Así fue que cierto jueves, tempranito nomás, el baqueano se ocultó, en la Bajada de los Pirpintos –un caminito de Ojo de Agua, por donde obligadamente debían pasar los viajeros que iban a Córdoba. Ya a la oración, vio a los tres jinetes, con su carrito cargado de víveres detrás, tirados por mulas. Luego de un tiempo prudencial, los siguió.
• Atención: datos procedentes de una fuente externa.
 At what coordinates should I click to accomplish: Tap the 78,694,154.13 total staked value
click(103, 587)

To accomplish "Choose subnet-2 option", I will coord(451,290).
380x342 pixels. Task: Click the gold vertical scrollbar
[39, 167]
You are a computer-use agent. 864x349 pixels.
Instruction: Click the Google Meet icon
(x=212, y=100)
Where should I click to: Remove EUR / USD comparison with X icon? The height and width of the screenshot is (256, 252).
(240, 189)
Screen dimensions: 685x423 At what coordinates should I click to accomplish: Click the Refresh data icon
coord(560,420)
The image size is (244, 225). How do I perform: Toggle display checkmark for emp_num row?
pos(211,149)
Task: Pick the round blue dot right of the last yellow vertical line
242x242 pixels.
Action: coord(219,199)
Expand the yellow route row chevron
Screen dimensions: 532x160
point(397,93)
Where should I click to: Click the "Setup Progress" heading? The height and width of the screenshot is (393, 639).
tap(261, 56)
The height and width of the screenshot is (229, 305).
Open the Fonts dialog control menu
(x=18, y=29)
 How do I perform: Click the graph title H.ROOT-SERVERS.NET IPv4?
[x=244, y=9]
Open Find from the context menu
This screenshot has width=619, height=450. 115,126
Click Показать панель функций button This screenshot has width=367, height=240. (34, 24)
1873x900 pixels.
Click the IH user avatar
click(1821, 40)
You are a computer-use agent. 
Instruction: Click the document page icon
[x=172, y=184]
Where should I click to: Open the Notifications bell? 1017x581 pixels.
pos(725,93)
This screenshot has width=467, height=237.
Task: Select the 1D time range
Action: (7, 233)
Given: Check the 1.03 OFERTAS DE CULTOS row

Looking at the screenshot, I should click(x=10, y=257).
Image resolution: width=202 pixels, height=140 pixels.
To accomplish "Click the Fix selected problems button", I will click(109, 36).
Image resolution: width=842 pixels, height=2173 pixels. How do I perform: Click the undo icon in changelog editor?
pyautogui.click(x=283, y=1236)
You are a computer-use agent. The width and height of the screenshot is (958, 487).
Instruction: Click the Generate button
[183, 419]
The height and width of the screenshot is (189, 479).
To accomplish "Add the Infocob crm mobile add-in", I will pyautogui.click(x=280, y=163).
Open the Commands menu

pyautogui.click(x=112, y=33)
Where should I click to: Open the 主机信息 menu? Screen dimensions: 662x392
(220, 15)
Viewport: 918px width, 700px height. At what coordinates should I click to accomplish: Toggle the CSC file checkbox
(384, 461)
Transcurrieron seis días y el baqueano Orellana, quien se había educado prácticamente con los indios, no regresaba. Hasta que una noche, cuando empezaba a alumbrar la luna llena, lo vieron aparecer, cansado. Había perdido la gorra; sus crenchas, bastante canosas, lucían revueltas, erizadas. Sin decir palabra, siguió de largo, desatendiendo a los numerosos amigos que, reunidos frente al bar, querían interpelarlo. Uno de ellos, su primo Nicasio, tomando de las riendas el caballo, lo obligó a regresar. Sin embargo, Benicio continuó sin decir nada. No sólo esa noche: desde aquel regreso, el baqueano Orellana jamás recuperaría el habla. Abismado, permanecía estático, sobre una silla de tiento, sin hacer ni decir nada. Su mujer y sus hijos debían cambiarle la ropa, de vez en cuando, y bañarlo. También llevarlo a dormir.
Los tres indios, desde esa fecha, tampoco volvieron a dejarse ver.
–Qué habrá pasado con Benicio… por causa de él no vienen más– apostilló Ramón Coria.
Néo Quainelle, un prófugo de la guerra Franco-Prusiana, misteriosamente aseguró entonces:
–No se profana impunemente al Graal.